_What is being asked_
Output only the lines below that start at the line containing "Image resolution: width=1470, height=956." and end at the line containing "sign in (1042, 101)", with both ends kept.

[Dataset entries]
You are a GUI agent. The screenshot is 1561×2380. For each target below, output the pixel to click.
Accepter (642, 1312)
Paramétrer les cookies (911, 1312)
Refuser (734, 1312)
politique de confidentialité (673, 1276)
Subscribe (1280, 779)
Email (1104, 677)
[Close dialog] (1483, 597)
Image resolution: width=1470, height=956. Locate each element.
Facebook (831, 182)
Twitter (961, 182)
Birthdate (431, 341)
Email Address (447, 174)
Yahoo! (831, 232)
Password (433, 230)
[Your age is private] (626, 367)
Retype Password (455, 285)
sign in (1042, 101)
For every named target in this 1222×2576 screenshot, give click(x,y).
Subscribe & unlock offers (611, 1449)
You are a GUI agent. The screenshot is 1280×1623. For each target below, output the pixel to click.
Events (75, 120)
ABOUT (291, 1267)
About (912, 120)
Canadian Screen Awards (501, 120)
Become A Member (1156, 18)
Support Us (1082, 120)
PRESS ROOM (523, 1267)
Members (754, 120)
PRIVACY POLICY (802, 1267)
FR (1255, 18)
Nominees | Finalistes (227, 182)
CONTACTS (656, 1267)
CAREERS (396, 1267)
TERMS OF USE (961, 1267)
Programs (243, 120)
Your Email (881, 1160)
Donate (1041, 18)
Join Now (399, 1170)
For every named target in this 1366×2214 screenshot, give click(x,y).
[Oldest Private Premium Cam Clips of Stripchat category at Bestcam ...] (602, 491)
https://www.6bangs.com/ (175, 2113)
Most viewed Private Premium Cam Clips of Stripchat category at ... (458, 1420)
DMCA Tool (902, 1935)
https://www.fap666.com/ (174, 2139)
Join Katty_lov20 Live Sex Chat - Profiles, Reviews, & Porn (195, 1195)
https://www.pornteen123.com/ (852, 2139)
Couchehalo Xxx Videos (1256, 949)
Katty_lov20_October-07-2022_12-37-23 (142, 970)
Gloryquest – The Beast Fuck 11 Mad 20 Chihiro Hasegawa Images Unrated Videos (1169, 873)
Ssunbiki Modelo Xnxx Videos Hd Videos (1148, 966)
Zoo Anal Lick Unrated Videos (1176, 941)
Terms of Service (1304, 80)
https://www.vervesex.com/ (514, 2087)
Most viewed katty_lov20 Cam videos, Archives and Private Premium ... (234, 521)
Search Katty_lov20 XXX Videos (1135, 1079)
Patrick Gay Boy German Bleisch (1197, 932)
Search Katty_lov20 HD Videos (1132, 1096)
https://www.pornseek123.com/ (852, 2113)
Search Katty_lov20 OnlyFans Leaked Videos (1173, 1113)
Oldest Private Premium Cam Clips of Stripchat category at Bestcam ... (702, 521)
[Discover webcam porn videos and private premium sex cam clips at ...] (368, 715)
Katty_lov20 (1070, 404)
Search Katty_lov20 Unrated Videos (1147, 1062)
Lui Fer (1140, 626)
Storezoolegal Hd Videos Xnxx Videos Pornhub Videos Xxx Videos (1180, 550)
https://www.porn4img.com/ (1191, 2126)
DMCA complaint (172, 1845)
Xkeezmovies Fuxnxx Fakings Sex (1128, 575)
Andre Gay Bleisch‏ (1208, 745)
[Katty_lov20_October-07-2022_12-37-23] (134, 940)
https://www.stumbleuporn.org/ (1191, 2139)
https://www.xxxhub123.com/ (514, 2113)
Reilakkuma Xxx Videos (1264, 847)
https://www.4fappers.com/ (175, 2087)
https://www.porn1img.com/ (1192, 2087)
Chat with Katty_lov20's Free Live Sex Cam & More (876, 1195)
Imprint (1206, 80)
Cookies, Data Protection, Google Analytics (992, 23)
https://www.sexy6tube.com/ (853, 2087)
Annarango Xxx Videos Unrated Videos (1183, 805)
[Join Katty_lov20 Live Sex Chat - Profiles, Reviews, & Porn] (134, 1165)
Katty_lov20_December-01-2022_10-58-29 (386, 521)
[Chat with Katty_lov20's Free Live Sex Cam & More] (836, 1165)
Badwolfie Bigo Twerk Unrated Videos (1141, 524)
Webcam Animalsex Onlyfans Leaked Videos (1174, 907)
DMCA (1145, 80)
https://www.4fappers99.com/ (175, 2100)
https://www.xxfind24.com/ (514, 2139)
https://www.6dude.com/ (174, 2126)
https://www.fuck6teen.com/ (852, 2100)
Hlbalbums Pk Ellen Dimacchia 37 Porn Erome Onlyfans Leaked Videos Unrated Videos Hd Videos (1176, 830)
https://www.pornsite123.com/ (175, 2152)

_Worked solution_
Image resolution: width=1470, height=956. Locate each element.
Facebook (831, 182)
Twitter (961, 182)
Birthdate (431, 341)
Email Address (447, 174)
Yahoo! (831, 232)
Password (433, 230)
[Your age is private] (626, 367)
Retype Password (455, 285)
sign in (1042, 101)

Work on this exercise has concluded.